Hope Hicks
Hope Hicks

Former White House communications director Hope Hicks has been directed by her former employer not to turn over any documents relating to the time she spent in the White House.

Hicks, who’s now chief communications officer at Fox, received a subpoena on May 21 requesting the documents, which relate to matters involving the 2016 Trump campaign and were subjects of the Mueller investigation.
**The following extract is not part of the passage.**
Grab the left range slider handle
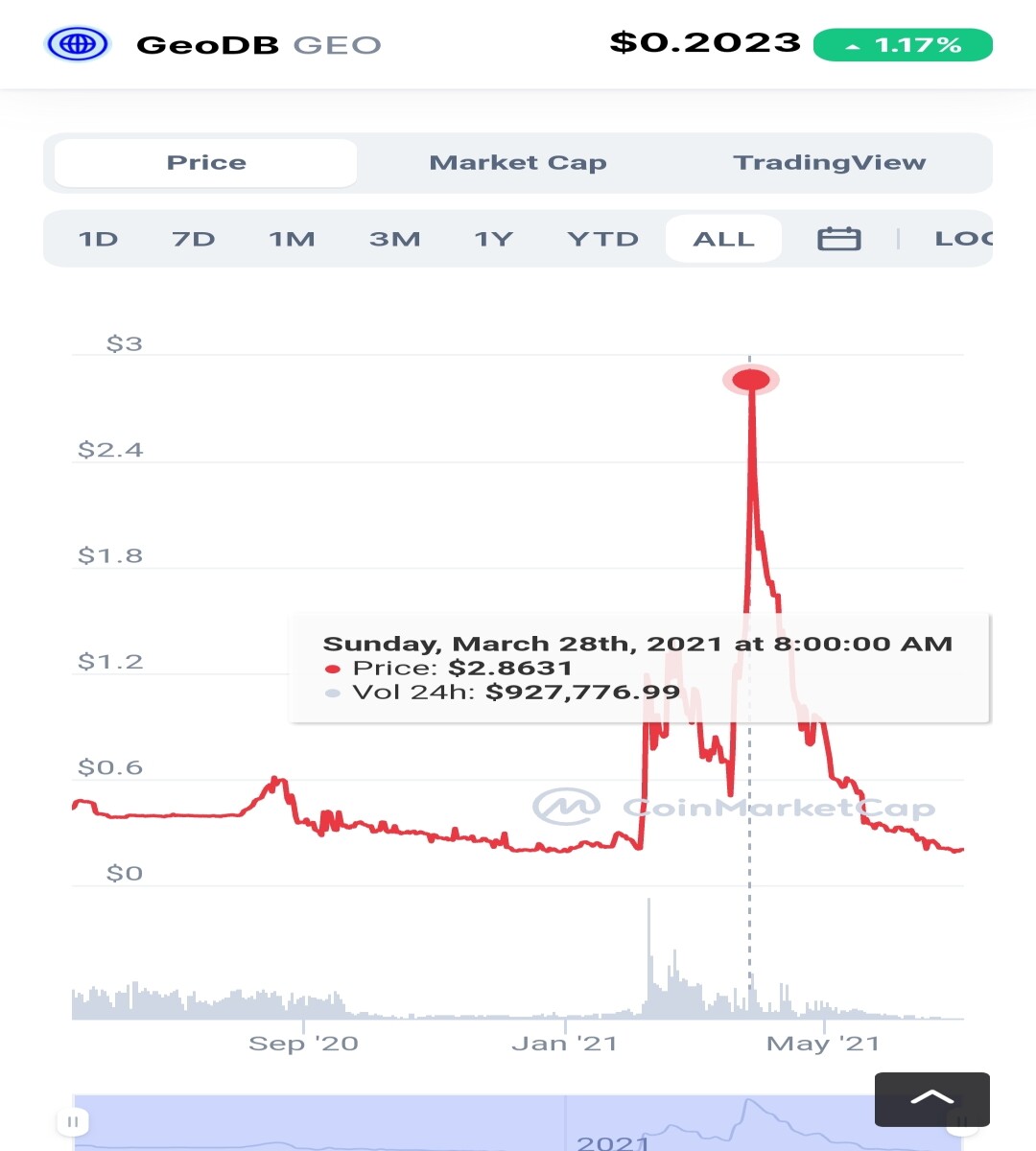The image size is (1036, 1151). (x=73, y=1121)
Those documents were to be presented to the House Committee on the Judiciary by June 4. At the same time, a similar subpoena was issued to Annie Donaldson Talley, who was the chief of staff to former White House counsel Donald F. McGahn II.
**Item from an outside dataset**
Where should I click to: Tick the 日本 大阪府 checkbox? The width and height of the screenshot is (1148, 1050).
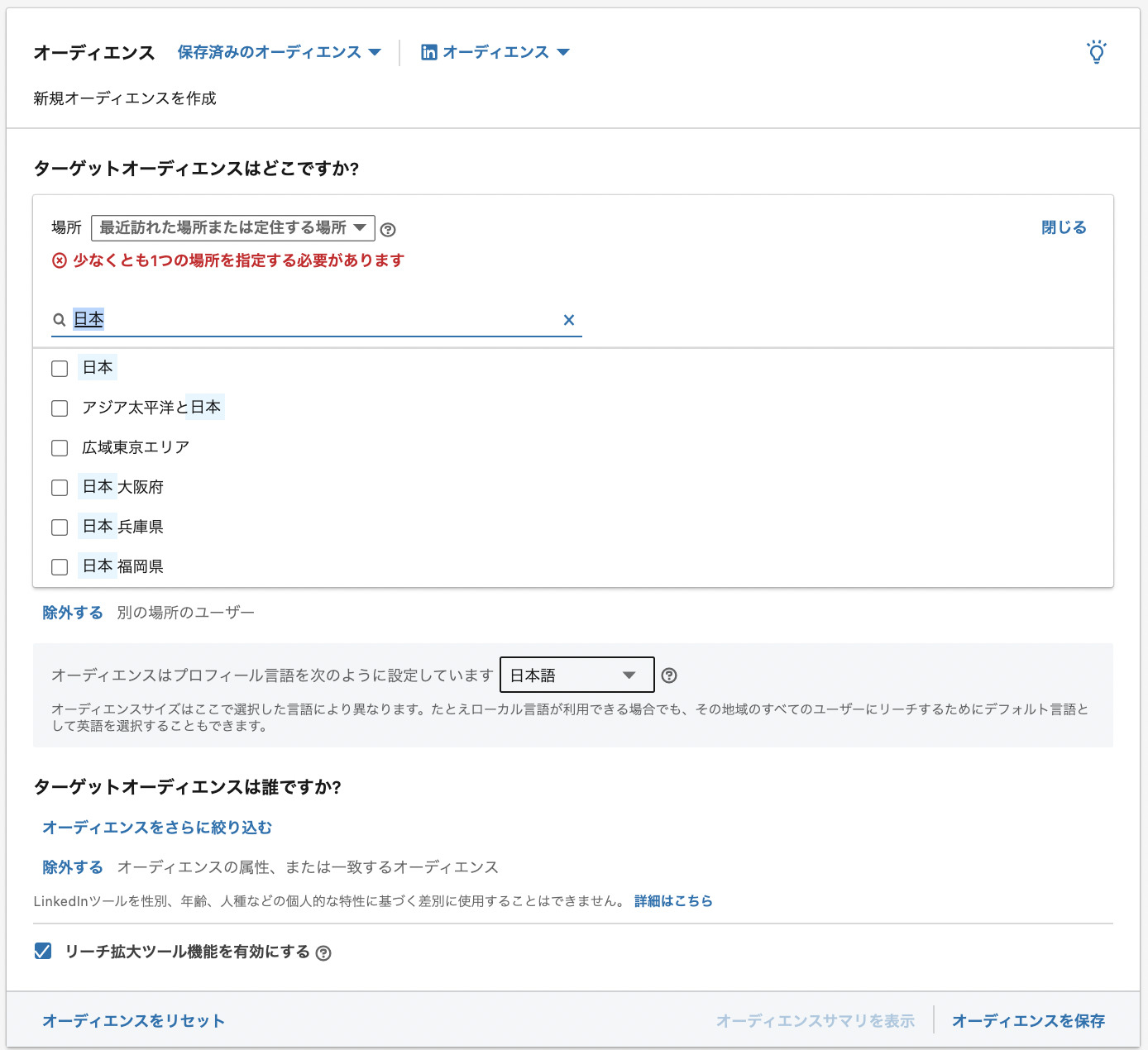pos(60,488)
According to a statement from Judiciary Committee chairman Jerrold Nadler, Hicks agreed to release documents from when she was working for the Trump campaign in 2016. (She served as a top aide on the campaign staff.) However, the New York Times reports that a copy of a letter from Hicks’ lawyer indicates that the haul consisted of just four documents containing email chains.
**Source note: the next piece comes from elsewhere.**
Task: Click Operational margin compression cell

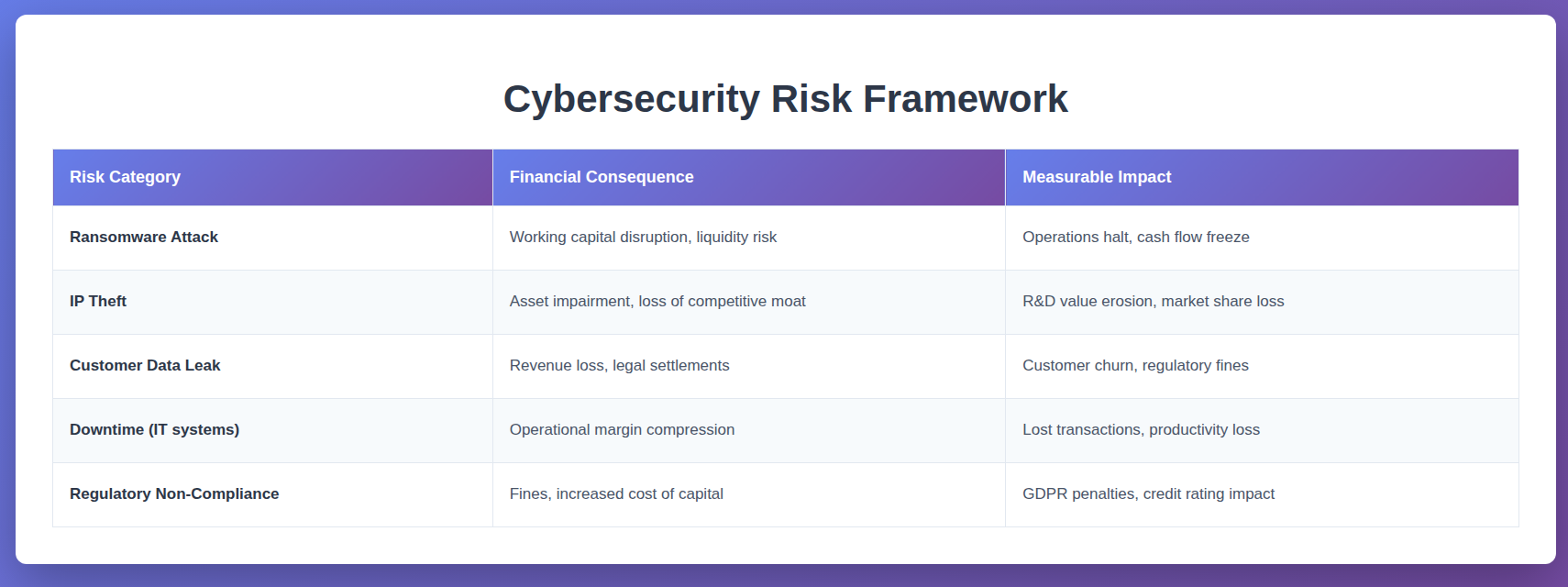Action: pos(622,429)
The Trump administration, however, is drawing the line at documents that relate to the period when Hicks and Talley worked in the White House. A letter written by White House Counsel Pat Cipollone states that “Ms. Talley and Ms. Hicks do not have the legal right to disclose the White House records to third parties,” and that “the White House records at issue involve significant Executive Branch confidentiality interests.”

Nadler, however, said that the documents requested “are no longer covered by executive privilege, if ever they were,” adding that “the President has no lawful basis for preventing these witnesses from complying with our request.”

Hicks, who was stationed at the White House from Jan. 2017 to April 2018, was in charge of overall communications strategy and messaging regarding economic, domestic and foreign affairs issues. She told a Congressional committee last year that she had told "white lies" on Trump's behalf a day before announcing her intention to resign.

While the Judiciary Committee’s deadline for receiving the documents has passed, Nadler said that both Hicks and Talley are still expected to testify before the committee. Hicks is set to appear on June 19, with Talley following on June 24.